Hartwell's idea departed from the normal view that stage-to-stage progress through the cell cycle occurred whenever there have been sufficient means to maneuver forward. Instead, he argued that progression is actively controlled by external mechanisms that aren't themselves intrinsic to the method . Checkpoints guard critical cell-cycle transitions by ensuring that the previous phase is complete and error-free before the cell is allowed to maneuver forward. However, since its introduction 20 years ago the checkpoint concept has been retailored to suit a spread of views, many of which are supported misleading terminology and misconceptions for instance, delays in mitosis are often described to activation of the mitotic checkpoint, a descriptor that fails to acknowledge that the checkpoint by definition is active because the cell starts mitosis. Conversely, the completion of mitosis within the presence of misaligned chromosomes is usually automatically interpreted to point a defective checkpoint, albeit within the absence of critical testing alternative interpretations are equally likely. during this article we define the critical characteristics of checkpoints and illustrate how confusion generated by the inconsistent use of terminology may impede progress by fostering claims that mean very various things to different researchers. we'll illustrate our points with examples from the checkpoint that controls progression through mitosis

The failure to differentiate true checkpoint proteins from those involved within the pathway targeted by the mitotic checkpoint is common, and typically results from too narrow attention on molecular interactions without regard for the conceptual context. it's obvious that checkpoint proteins must interact not only with the structure or event being monitored (for example, an unattached kinetochore), but also with the pathway and structures whose activity is required to drive cell-cycle progression.

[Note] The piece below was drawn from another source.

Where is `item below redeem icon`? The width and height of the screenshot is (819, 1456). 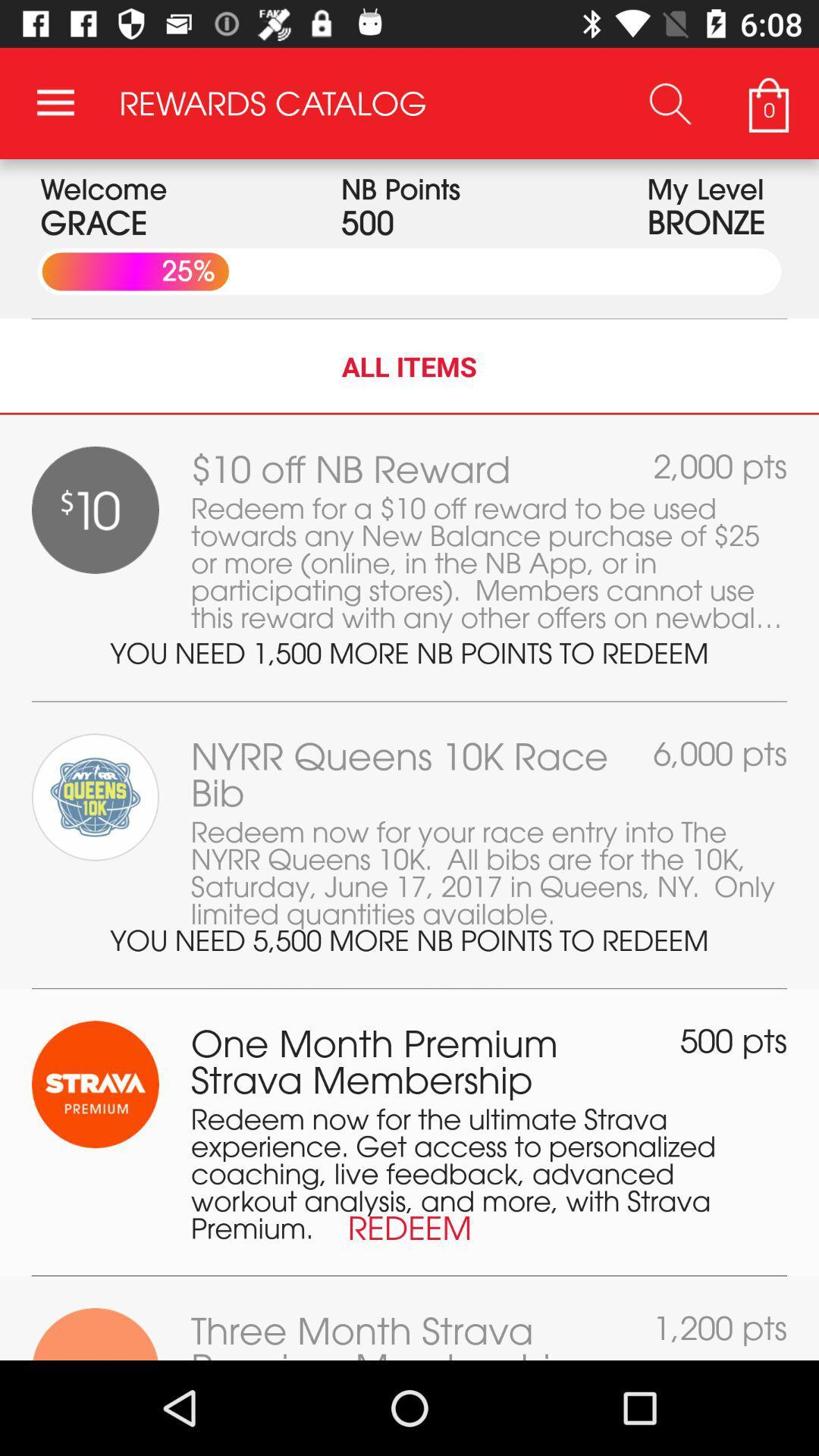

This being the case, because the checkpoint itself isn't required for forward progression, proteins whose mutations prolong mitosis can never be considered true checkpoint components.

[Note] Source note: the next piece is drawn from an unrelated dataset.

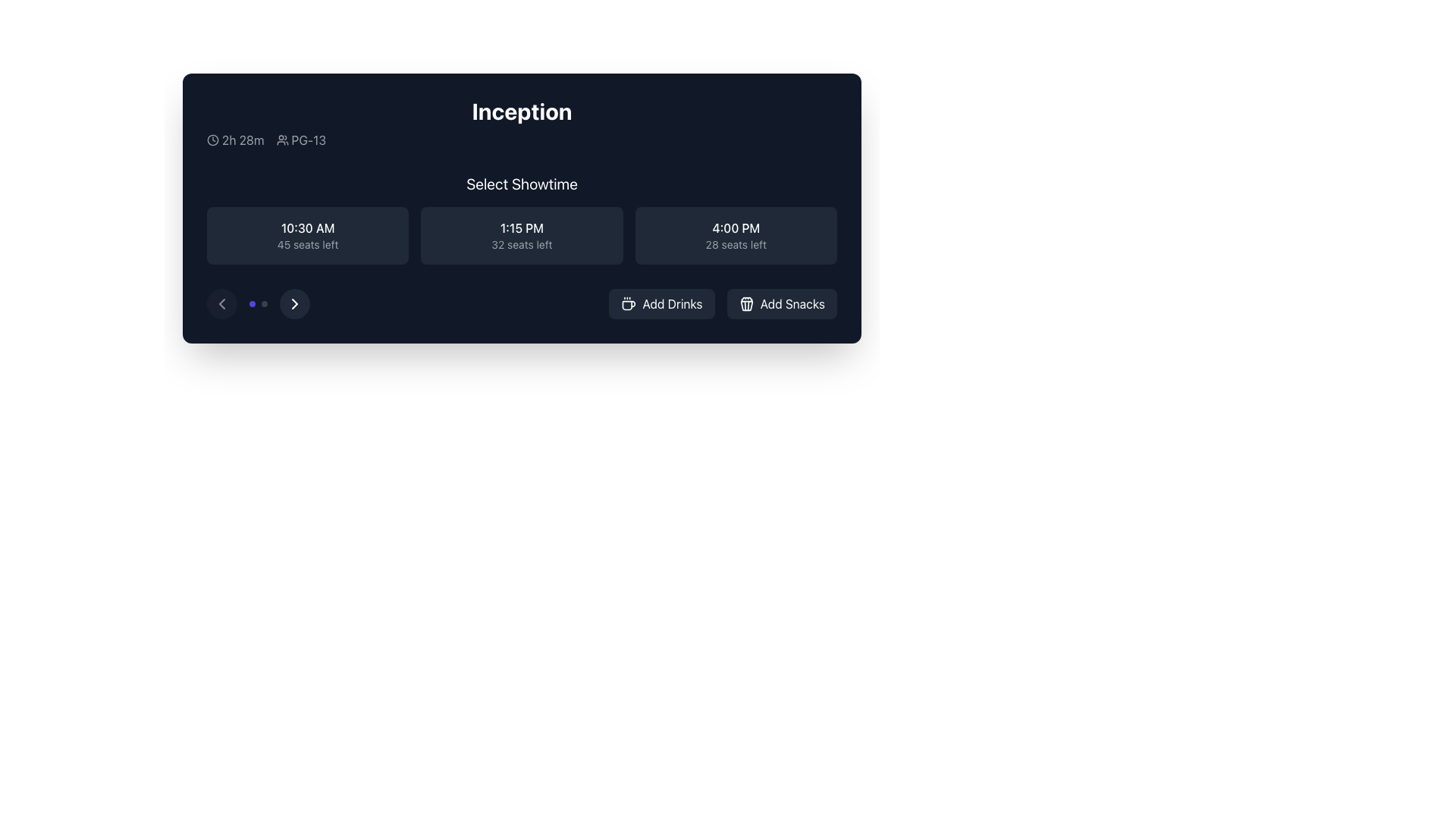  Describe the element at coordinates (301, 140) in the screenshot. I see `the age-based rating Label with Icon, which is the second inline item in the horizontal list at the top left of the content area, following the '2h 28m' text and clock icon` at that location.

Contrary to the views of some, the mitotic checkpoint is not turned off once it is satisfied, but continues to remain functional. This is evident from the fact thattreating cells with spindle poisons after they have initiated mitotic exit rapidly stops further cyclin B degradation and progress towards anaphase. Thus, up to a point, reappearance of the condition monitored by the checkpoint reinstates the block. That point at which the checkpoint becomes truly inactivated marks a point of no return after which progression to the next stage of the cell cycle can no longer be stopped.